What you will do: Each entry needs to appear again, retyped exactly as it is below.

Saved entries:

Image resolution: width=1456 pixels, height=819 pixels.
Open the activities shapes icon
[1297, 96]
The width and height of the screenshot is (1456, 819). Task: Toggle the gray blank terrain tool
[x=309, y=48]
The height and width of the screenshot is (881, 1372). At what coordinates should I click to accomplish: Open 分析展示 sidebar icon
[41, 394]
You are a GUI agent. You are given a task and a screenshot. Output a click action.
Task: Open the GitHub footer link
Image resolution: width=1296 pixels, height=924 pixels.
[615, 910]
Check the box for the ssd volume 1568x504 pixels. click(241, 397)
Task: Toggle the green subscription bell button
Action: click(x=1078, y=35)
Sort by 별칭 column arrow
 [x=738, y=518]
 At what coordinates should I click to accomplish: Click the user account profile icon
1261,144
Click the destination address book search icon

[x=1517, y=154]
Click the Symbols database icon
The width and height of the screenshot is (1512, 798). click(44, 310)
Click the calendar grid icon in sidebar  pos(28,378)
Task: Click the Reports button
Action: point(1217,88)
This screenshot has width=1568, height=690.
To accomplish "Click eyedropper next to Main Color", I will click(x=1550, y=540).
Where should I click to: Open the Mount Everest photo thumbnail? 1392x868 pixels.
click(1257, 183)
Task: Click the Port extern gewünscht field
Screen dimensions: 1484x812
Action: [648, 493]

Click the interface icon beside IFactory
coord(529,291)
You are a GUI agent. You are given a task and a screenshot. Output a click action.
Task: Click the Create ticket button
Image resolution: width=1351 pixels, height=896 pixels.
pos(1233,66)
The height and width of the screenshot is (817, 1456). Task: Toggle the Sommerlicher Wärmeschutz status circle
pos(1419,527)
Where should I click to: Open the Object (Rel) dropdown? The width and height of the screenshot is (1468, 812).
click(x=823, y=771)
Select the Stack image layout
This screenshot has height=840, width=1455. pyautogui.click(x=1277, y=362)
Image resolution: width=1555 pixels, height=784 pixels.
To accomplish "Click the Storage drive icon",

Output:
Image resolution: width=1456 pixels, height=819 pixels.
Open the activities shapes icon
[1297, 96]
The width and height of the screenshot is (1456, 819). Task: Toggle the gray blank terrain tool
[x=309, y=48]
The height and width of the screenshot is (881, 1372). At what coordinates should I click to accomplish: Open 分析展示 sidebar icon
[41, 394]
You are a GUI agent. You are given a task and a screenshot. Output a click action.
Task: Open the GitHub footer link
Image resolution: width=1296 pixels, height=924 pixels.
[615, 910]
Check the box for the ssd volume 1568x504 pixels. click(241, 397)
Task: Toggle the green subscription bell button
Action: click(x=1078, y=35)
Sort by 별칭 column arrow
 [x=738, y=518]
 At what coordinates should I click to accomplish: Click the user account profile icon
1261,144
Click the destination address book search icon

[x=1517, y=154]
Click the Symbols database icon
The width and height of the screenshot is (1512, 798). click(44, 310)
Click the calendar grid icon in sidebar  pos(28,378)
Task: Click the Reports button
Action: point(1217,88)
This screenshot has width=1568, height=690.
To accomplish "Click eyedropper next to Main Color", I will click(x=1550, y=540).
Where should I click to: Open the Mount Everest photo thumbnail? 1392x868 pixels.
click(1257, 183)
Task: Click the Port extern gewünscht field
Screen dimensions: 1484x812
Action: [648, 493]

Click the interface icon beside IFactory
coord(529,291)
You are a GUI agent. You are given a task and a screenshot. Output a click action.
Task: Click the Create ticket button
Image resolution: width=1351 pixels, height=896 pixels.
pos(1233,66)
The height and width of the screenshot is (817, 1456). Task: Toggle the Sommerlicher Wärmeschutz status circle
pos(1419,527)
Where should I click to: Open the Object (Rel) dropdown? The width and height of the screenshot is (1468, 812).
click(x=823, y=771)
Select the Stack image layout
This screenshot has height=840, width=1455. pyautogui.click(x=1277, y=362)
Image resolution: width=1555 pixels, height=784 pixels.
To accomplish "Click the Storage drive icon",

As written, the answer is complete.